Prawdziwej bitwy można spodziewać się w Katowicach, gdzie miejscowy GKS zmierzy się z JKH GKS-e Jastrzębie. Dotychczasowe starcia obu ekip były bardzo wyrównane. W pierwszych dwóch triumfowali jastrzębianie (2:0, 3:2), a w kolejnych dwóch katowiczanie (2:0, 2:1).
Dla podopiecznych Roberta Kalabera ewentualne zwycięstwo byłoby milowym krokiem w kierunku utrzymania pozycji na ekstraligowym podium. Z kolei ekipa trenera Piotra Sarnika będzie starała się o podtrzymanie nadziei na wywalczenie co najmniej czwartej lokaty, która daje handicap w ćwierćfinałach.
Rosnąca w siłę Comarch Cracovia podejmie dziś GKS Tychy. „Pasy” mają na swoim koncie serię siedmiu zwycięstw z rzędu, która pozwoliła im awansować na czwarte miejsce. Wygrana z mistrzami Polski byłaby dla podopieczni Rudolfa Roháčka niezwykle cenna. Wiele wskazuje na to, że do samego końca będą musieli sprawdzać również wyniki osiągane przez katowiczan i nowotarżan, którzy mają podobny cel.
– Jeśli wyciągniemy wnioski z ostatniego spotkania, to jesteśmy w stanie sięgnąć po kolejne trzy punkty. Musimy zagrać jednak zdecydowanie lepiej niż w Sosnowcu i narzucić swój styl gry – mówi Kamil Kalinowski, który do ekipy z Siedleckiego trafił właśnie z GKS-u Tychy.
Trudne zadanie czeka hokeistów Lotosu PKH Gdańsk, którzy skrzyżują dziś kije z Re-Plast Unią Oświęcim.
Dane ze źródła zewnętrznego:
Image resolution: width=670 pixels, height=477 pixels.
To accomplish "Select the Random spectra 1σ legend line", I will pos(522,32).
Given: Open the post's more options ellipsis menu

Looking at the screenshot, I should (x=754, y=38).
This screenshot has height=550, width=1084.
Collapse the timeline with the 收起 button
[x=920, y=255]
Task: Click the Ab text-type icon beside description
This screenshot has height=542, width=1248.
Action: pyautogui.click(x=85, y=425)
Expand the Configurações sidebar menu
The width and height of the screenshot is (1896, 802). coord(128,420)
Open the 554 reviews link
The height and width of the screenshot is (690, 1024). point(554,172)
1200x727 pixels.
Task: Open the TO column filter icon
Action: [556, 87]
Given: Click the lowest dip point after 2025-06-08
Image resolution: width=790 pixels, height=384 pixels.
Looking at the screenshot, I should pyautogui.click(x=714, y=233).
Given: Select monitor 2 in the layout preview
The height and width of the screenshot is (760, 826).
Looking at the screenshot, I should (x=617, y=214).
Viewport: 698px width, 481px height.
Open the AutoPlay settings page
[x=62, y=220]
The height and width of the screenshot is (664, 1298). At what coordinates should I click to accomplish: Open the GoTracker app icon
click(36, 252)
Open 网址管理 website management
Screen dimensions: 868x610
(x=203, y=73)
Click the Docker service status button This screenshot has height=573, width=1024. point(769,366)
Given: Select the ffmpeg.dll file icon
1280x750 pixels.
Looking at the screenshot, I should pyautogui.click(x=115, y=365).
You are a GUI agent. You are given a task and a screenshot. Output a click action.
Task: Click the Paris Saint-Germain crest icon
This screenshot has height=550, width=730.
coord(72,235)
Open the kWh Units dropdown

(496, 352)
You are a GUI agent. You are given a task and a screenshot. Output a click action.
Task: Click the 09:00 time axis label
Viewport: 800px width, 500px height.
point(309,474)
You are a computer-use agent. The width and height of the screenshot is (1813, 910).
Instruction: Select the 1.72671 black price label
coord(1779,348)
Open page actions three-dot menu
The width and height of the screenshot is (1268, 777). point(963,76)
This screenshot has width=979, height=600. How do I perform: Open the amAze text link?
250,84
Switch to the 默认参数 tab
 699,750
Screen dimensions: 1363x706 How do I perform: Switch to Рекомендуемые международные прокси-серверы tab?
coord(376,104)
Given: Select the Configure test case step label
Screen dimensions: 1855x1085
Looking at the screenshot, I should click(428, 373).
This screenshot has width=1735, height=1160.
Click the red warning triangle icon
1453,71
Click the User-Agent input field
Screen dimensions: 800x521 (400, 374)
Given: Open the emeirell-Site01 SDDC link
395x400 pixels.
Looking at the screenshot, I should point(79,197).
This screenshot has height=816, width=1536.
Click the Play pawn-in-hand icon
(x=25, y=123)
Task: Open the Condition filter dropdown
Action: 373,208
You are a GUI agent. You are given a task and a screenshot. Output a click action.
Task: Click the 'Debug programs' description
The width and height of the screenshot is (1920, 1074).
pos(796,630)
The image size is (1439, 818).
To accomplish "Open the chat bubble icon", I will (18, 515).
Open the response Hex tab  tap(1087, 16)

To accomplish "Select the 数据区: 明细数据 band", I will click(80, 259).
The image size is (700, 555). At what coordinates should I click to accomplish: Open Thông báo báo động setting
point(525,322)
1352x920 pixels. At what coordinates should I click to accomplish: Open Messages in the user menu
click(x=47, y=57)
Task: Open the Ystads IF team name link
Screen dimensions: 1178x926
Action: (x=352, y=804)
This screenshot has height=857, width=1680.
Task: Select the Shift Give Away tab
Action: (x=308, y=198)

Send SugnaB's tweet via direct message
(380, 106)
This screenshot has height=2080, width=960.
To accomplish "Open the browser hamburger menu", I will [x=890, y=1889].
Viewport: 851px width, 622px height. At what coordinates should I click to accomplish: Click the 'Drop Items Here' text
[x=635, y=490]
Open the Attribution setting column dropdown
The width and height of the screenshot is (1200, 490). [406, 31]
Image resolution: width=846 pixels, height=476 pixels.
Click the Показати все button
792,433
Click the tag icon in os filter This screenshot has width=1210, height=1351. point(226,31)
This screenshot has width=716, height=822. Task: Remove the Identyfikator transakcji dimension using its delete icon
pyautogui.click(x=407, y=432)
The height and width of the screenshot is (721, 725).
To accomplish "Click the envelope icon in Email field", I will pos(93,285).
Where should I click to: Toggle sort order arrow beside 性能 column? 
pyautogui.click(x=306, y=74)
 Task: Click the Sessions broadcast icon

Wygrana pozwoli podopiecznym Marka Ziętary mieć nadzieję, że do fazy play-off przystąpią z wyższego miejsca niż siódme. Zespół znad Bałtyku będzie chciał zapewne wykorzystać fakt, że kilku graczy Unii zmaga się z grypą.
– Dobrze już znamy drużynę z Gdańska. Nie gra ona agresywnie, ale czeka na nasze błędy. Musimy być czujni – zaznaczył Luka Kalan, który z 19 bramkami jest najlepszym strzelcem Unii. Zaznaczył też, że celem jego ekipy jest zwycięstwo.
Ósme miejsce w tabeli, a co za tym idzie udział w fazie play-off, już dziś mogą zapewnić sobie hokeiści KH Energi Toruń. W dzisiejszym starciu z Zagłębiem Sosnowiec muszą zdobyć minimum punkt.
GKS Katowice – JKH GKS Jastrzębie godz. 17:00
Poprzednie mecze: 2:0, 2:1, 2:3, 0:2.
Transmisja: polskihokej.tv
Lotos PKH Gdańsk – Re-Plast Unia Oświęcim godz. 17:00
Poprzednie mecze: 1:3, 6:3, 4:3, 1:2 d.
Transmisja: polskihokej.tv
KH Energa Toruń – Zagłębie Sosnowiec godz. 17:00
Poprzednie mecze: 6:2, 3:2, 1:5, 5:4.
Transmisja: polskihokej.tv
Comarch Cracovia – GKS Tychy godz. 18:30
Poprzednie mecze: 3:2,1:3, 2:5, 2:5.